Affordability was only up modestly in the West 0.2% from last month. The Midwest was down modestly 0.1% followed by the Northeast with a decline of 0.6%. The South had the largest decrease of 1.4%.

Nationally, mortgage rates were 30 basis point from one year ago (one percentage point equals 100 basis points).

Compared to one year ago, the monthly mortgage payment rose to $1,242 from $1,040, an increase of 19.4%, The annual mortgage payment as a percentage of income increased to 16.9% this November from 14.8% from a year ago due to higher home prices and only modest gains in median family incomes. Regionally, the West has the highest mortgage payment to income share at 22.3% of income. The South had the second highest share at 16.7% followed by the Northeast with their share at 16.1%. The Midwest had the lowest mortgage payment as a percentage of income at 12.4%. Mortgage payments are not burdensome if they are no more than 25% of income.4

Bar graph: U.S. and Regional Mortgage Payment as Percent of Income, 2021 and 2020
Line graph: Monthly Mortgage Payments, November 2020 to November 2021

This week the MBA reported mortgage applications increased 1.4% from a week earlier. Mortgage credit availability increased in December.  Incomes are growing 4.7% while home prices are growing 14.9% which is contributing to dampen affordability conditions. Mortgage rates are still historically low but have been above 3% for the last two months.

What does housing affordability look like in your market? View the full data release.

The Housing Affordability Index calculation assumes a 20% down payment and a 25% qualifying ratio (principal and interest payment to income). See further details on the methodology and assumptions behind the calculation.


1 Starting in May 2019, FHFA discontinued the release of several mortgage rates and only published an adjustable rate mortgage called PMMS+ based on Freddie Mac Primary Mortgage Market Survey.

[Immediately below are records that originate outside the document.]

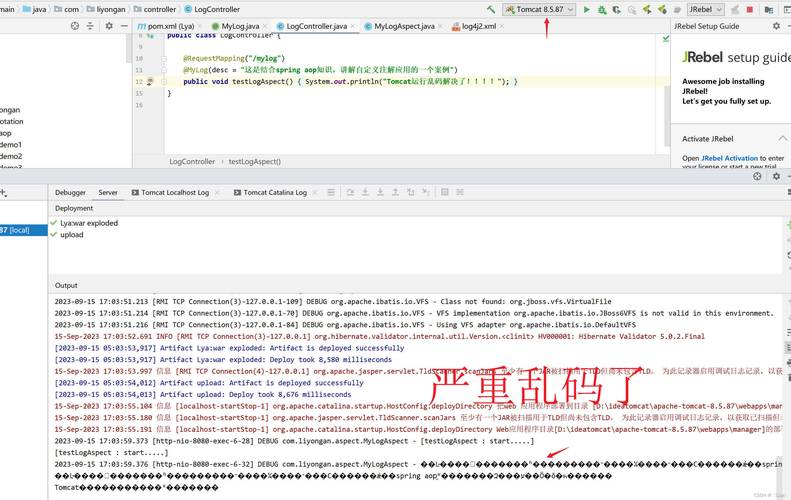The image size is (791, 500).
Task: Select the Lya:war exploded deployment item
Action: tap(89, 223)
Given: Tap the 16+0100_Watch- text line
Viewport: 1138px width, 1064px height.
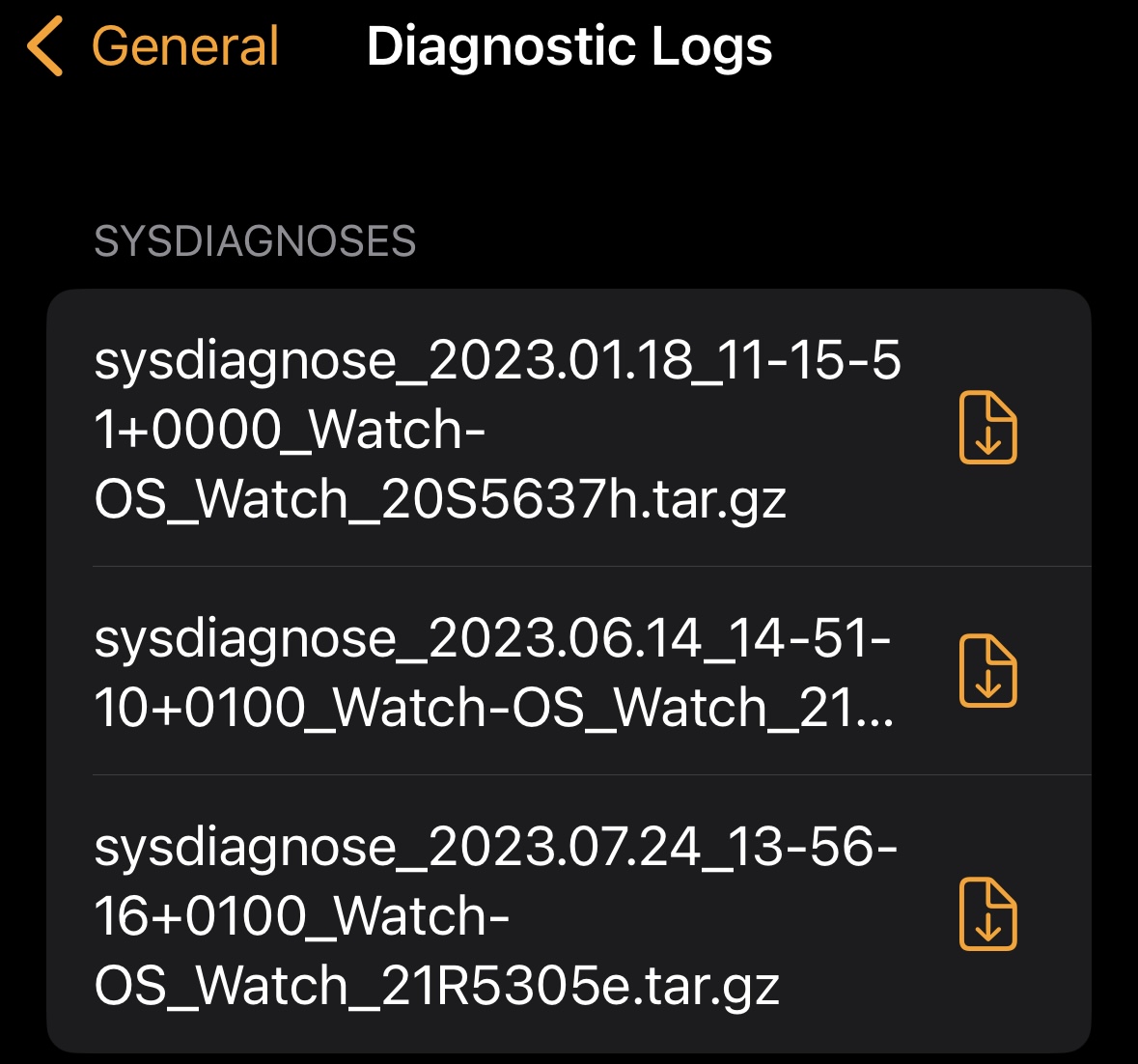Looking at the screenshot, I should coord(301,916).
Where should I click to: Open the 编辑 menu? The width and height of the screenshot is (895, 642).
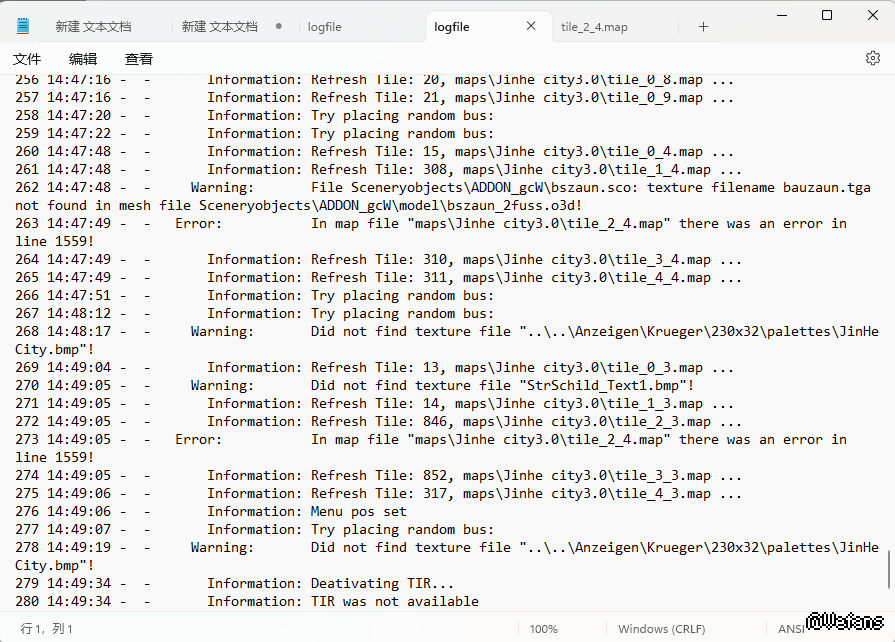pos(83,59)
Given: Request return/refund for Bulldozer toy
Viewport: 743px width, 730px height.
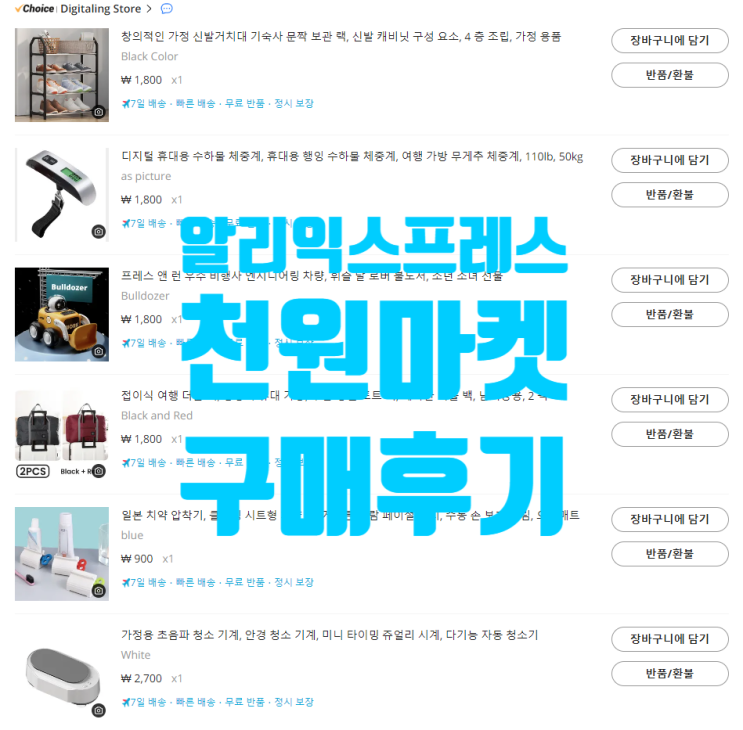Looking at the screenshot, I should coord(670,315).
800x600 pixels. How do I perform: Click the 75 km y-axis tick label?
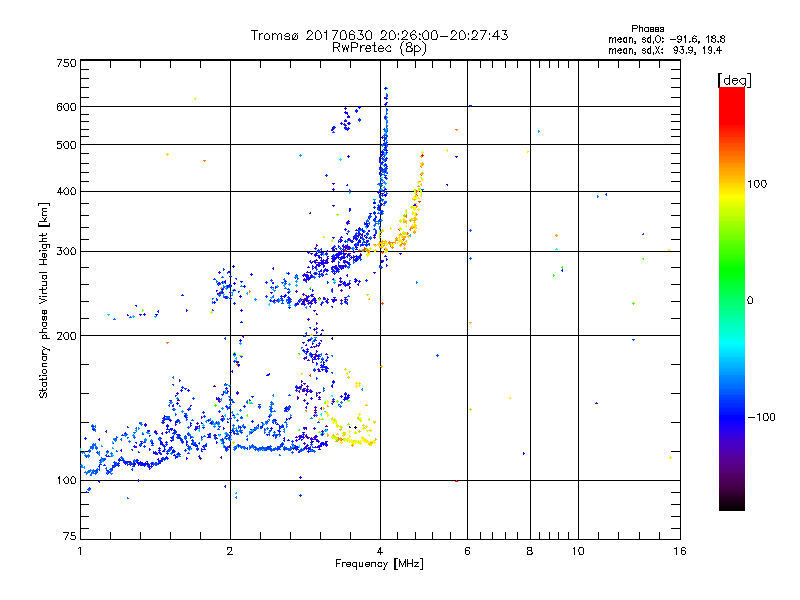68,533
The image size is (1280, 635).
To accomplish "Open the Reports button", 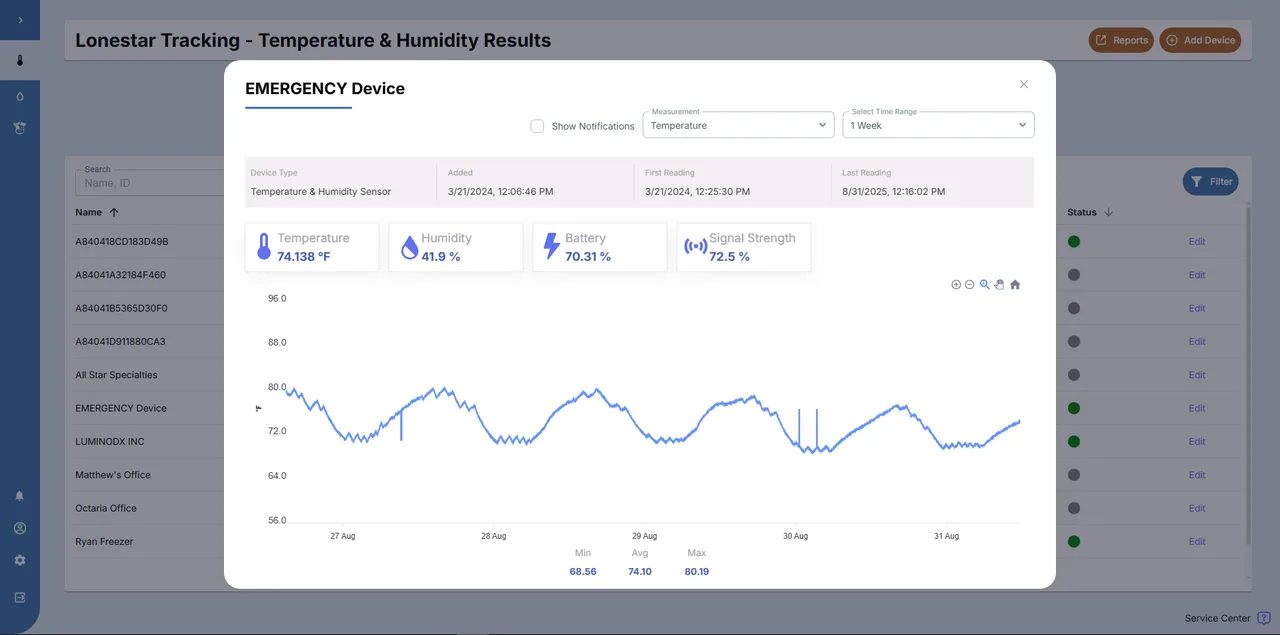I will point(1120,40).
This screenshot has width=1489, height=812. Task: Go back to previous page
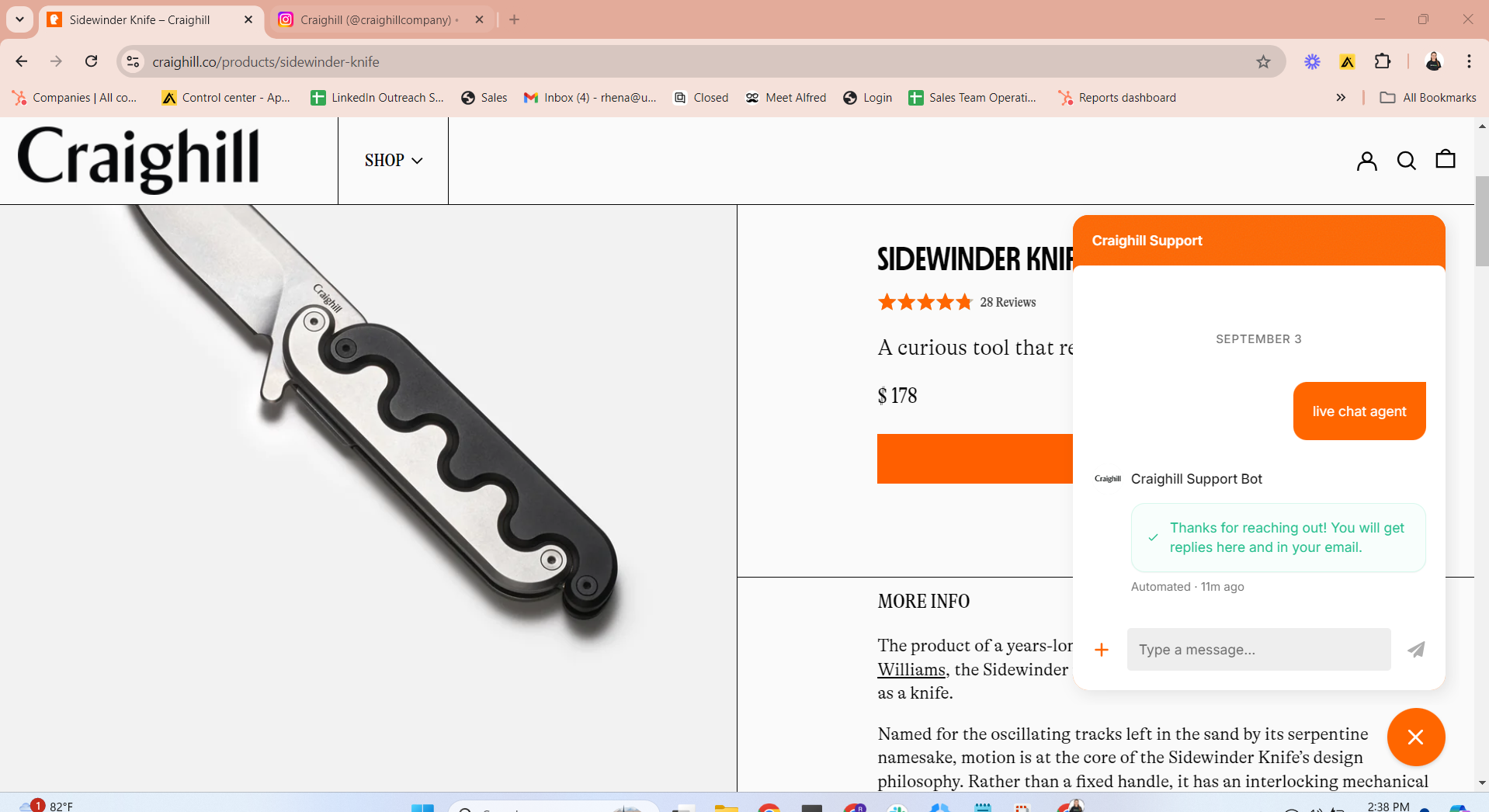[22, 61]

With these changes, NAR discontinued the release of the HAI Composite Index (based on 30-year fixed rate and ARM) and starting in May 2019 only releases the HAI based on a 30-year mortgage. NAR calculates the 30-year effective fixed rate based on Freddie Mac’s 30-year fixed mortgage contract rate, 30-year fixed mortgage points and fees, and a median loan value based on the NAR median price and a 20% down payment.

2 The 25% mortgage payment to income share takes into consideration that a homeowner has other expenses such as property insurance, taxes, utilities, and maintenance, so that total housing expenses are no more than 30% of income. Housing costs are not burdensome if they account for no more than 30% of income.

3 A Home Affordability Index (HAI) value of 100 means that a family with the median income has exactly enough income to qualify for a mortgage on a median-priced home. An index of 120 signifies that a family earning the median income has 20% more than the level of income needed pay the mortgage on a median-priced home, assuming a 20% down payment so that the monthly payment and interest will not exceed 25% of this level of income (qualifying income).

4 Total housing costs that include mortgage payment, property taxes, maintenance, insurance, utilities are not considered burdensome of they account for no more than 30% of income.